3.4.2面部静态复苏术 若经药物治疗与手术干预无效,可根据面神经损伤的具体分支,对有美容或功能缺陷的区域针对性地进行面部静态修复手术,以恢复面部对称性。具体的手术方式包括面部静态悬吊术、眼睑缩窄术、鼻唇沟重建术等,可以帮助患者在静息状态下维持对称的面部表情,保护暴露的眼角膜和口腔黏膜、恢复鼻通气等。

3.5 其他治疗方法运动疗法、生物反馈治疗、肉毒杆菌毒素注射已被证实可有效改善面瘫进程[26]。康复治疗作为其他治疗方式的补充手段,近几年在电疗和中医治疗等方面的研究不断深入,如赵建等[27]报道了低频脉冲电刺激(ES)疗法联合NTFs可加快面神经损伤功能恢复;王鹏博等[28]发现了穴位埋针法结合程序化电刺激可促进面部神经肌肉功能恢复。而对于长期面瘫或严重面部残疾的患者,应更多地关注心理干预的作用,减轻其心理负担。

4 面神经损伤修复的基础研究进展

4.1 组织工程组织工程疗法是通过制作一段以合成材料或生物支架为骨架,细胞移植(干细胞、SCs等)为核心,辅以生物活性因子的复合型人工神经导管来搭建细胞再生通道、改善神经再生微环境以引导轴突再生。
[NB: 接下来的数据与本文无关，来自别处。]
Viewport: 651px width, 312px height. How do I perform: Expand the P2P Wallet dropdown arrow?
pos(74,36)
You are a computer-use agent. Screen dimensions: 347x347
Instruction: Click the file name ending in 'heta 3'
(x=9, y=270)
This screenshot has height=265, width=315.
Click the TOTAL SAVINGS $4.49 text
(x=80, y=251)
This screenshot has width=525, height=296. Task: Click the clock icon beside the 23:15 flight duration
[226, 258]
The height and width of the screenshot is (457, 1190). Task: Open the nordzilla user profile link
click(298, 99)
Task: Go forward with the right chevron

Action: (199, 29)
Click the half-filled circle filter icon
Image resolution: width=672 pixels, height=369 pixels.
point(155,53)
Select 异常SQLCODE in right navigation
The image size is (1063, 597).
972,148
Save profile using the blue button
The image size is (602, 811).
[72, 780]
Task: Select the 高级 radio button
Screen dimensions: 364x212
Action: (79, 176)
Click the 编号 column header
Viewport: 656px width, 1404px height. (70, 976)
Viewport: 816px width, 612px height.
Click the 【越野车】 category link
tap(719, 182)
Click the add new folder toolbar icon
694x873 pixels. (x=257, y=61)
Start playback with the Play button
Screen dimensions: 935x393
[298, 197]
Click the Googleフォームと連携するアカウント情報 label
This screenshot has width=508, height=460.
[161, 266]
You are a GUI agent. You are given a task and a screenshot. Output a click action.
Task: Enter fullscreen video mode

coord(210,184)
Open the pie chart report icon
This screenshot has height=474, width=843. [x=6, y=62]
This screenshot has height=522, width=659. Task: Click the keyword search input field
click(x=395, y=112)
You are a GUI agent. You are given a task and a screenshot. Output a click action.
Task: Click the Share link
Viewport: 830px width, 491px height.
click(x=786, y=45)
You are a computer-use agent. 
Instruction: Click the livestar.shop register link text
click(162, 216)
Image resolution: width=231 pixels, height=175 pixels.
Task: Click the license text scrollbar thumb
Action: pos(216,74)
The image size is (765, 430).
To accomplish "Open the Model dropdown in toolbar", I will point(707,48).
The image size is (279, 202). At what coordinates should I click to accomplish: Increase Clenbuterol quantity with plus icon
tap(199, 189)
天然的生物支架材料包括含有基底膜结构的动脉、静脉、肌腱腱管、羊膜管、筋膜管、硬脊膜、小肠、骨骼肌桥接体等。但活体组织材料在移植条件不佳时极易发生血运障碍,致管壁塌陷、轴突失去生长通道。因此对于小于3 cm的面神经小缺损,有学者开始考虑制作具有一定的空间结构、高机械强度和高组织相容性的生物合成导管,以期提供一个稳定的神经再生环境[29]。这类人工合成高分子材料最早以硅胶为代表,但它不可降解,术后可能压迫神经,需二期手术取出,因此一些可降解的新兴生物材料逐渐成为主流,如胶原蛋白、聚己内酯、丝蛋白、壳聚糖及石墨烯等。目前FDA批准上市的神经导管有聚乙醇酸管、聚DL-丙交酯-ε-己内酯和I型胶原蛋白神经导管。

一段理想的神经导管材料应具备可降解性、强支撑性、三维空间性、组织相容性、趋化性(如表面雕刻纵行微结构使轴突有序、有方向地生长到达残端)和渗透性等特点。这段结合了细胞和生长因子的复合型导管既能为轴突再生提供快捷通路使其靶向、有序生长;又能诱导外源性干细胞分化为SCs或SCs的前体细胞,加速髓鞘重建;同时可以构建神经再生室,提高局部NTFs浓度,为轴突延伸提供良好的微环境;也能共培养SCs和血管内皮细胞,促进神经组织工程血管化,以更好地促进神经再生。神经导管的“多组合”形式是未来面神经修复的方向[30]。

近年来,经皮ES与组织工程的联合治疗逐渐走入人们视野。如赵亚红等[31]发现利用3D生物打印技术和静电纺丝的方法制备的聚吡咯/丝蛋白(PPy/SF)导电支架兼具了优秀的导电性能和极佳的生物活性,配合其上的ES装置可激活MAPKs信号转导通路,促进轴突再生和髓鞘形成。而为了克服经皮ES的感染与二次手术风险,科学家们又发明了一种基于超声驱动的生物可降解压电纳米发电机在体内可控地持续输送ES[32]。但这些理论多囿于基础实验,且以坐骨神经缺损模型研究为主,对面神经的修复效果尚有待验证。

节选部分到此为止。